After a weeklong stand-off, Minneapolis-St. Pual nurses nurses and their hospitals appear headed back to the negotiating table. Six hospital groups—representing 14 hospitals—e-mailed letters to the union representing 12,000 nurses asking to restart talks and to include a federal mediator. The nurses had overwhelmingly voted on May 19 to authorize a one-day strike. Since then, each side has accused the other of not doing enough to avert what could be the biggest strike in U.S. nursing history, the Minneapolis Star Tribune reports.
The 10 doctors of Comprehensive Cardiology Consultants have joined St. Elizabeth Healthcare, becoming the only cardiologists directly employed by the Northern Kentucky hospital system. John Dubis, St. Elizabeth's chief operating officer. would not disclose terms of the deal, which brings St. Elizabeth's physician total to 150, mostly primary-care providers. St. Elizabeth will continue to work with Northern Kentucky’s independent cardiology groups, including Cardiology Associates and Northern Kentucky Heart, the Business Courier of Cincinnati reports.

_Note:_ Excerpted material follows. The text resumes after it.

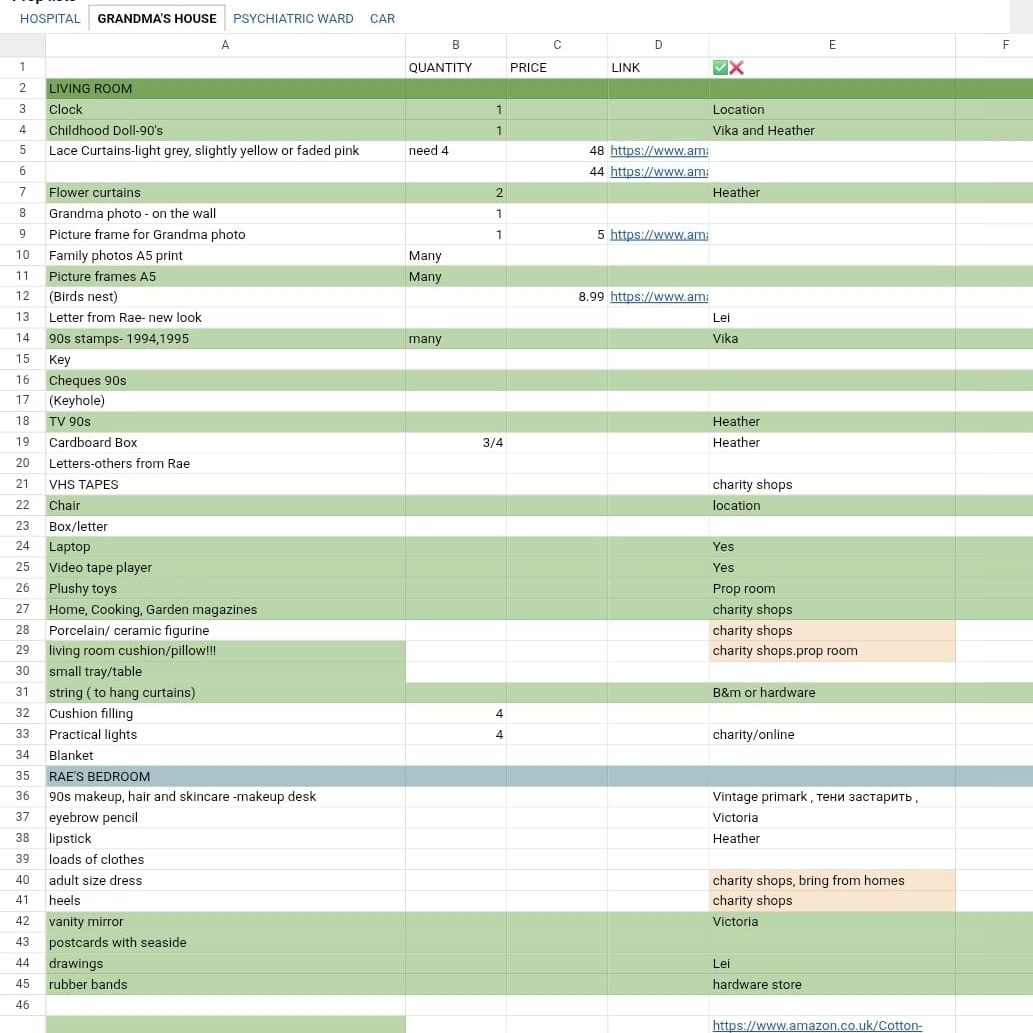The image size is (1033, 1033).
Task: Click the green checkmark emoji in header row
Action: [720, 68]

The secretary of health and human services says the government has an obligation to spread the word about the new healthcare law. To that end, the department spent millions of dollars printing a glossy brochure and mailing it this week to 40 million Medicare beneficiaries detailing what Secretary Kathleen Sebelius called "the facts." But Republicans say the brochure is a "gross misuse of taxpayer funds to provide biased information for political purposes," the Washington Post reports.
The board of trustees of Washington, DC-based Sibley Memorial Hospital voted to enter negotiations with Johns Hopkins Medicine to integrate the two healthcare providers, a Sibley hospital spokeswoman said. Exactly how that integration will work will be negotiated over the next two to three months, Sibley spokeswoman Sheiliah Roy said. She said Sibley is not being sold, and that the non-profit 328-bed hospital will stay open. For patients, she said, that is likely to mean they will have easier access to Hopkins personnel.
Small businesses in California are being hit this year with double-digit hikes in health insurance costs that could hurt the state's economic recovery as companies curtail plans for hiring and expansion to pay their insurance bills. Five major insurers in California's small-business market are raising rates 12% to 23% for firms with fewer than 50 employees, according to a survey conducted by the Los Angeles Times. Similar increases are being felt by many small businesses across the nation, mainly the result of escalating costs for medical care and pharmaceuticals, insurers say.
New York City's public hospital system said that some of the thousands of heart test results that were never sent to doctors at Harlem Hospital Center since 2007 had shown signs of abnormal heart function. Hospital officials made the admission a day after acknowledging that results of 4,000 of the echocardiograms tests had never been seen by doctors because of a practice of allowing technicians to read them first, the New York Times reports.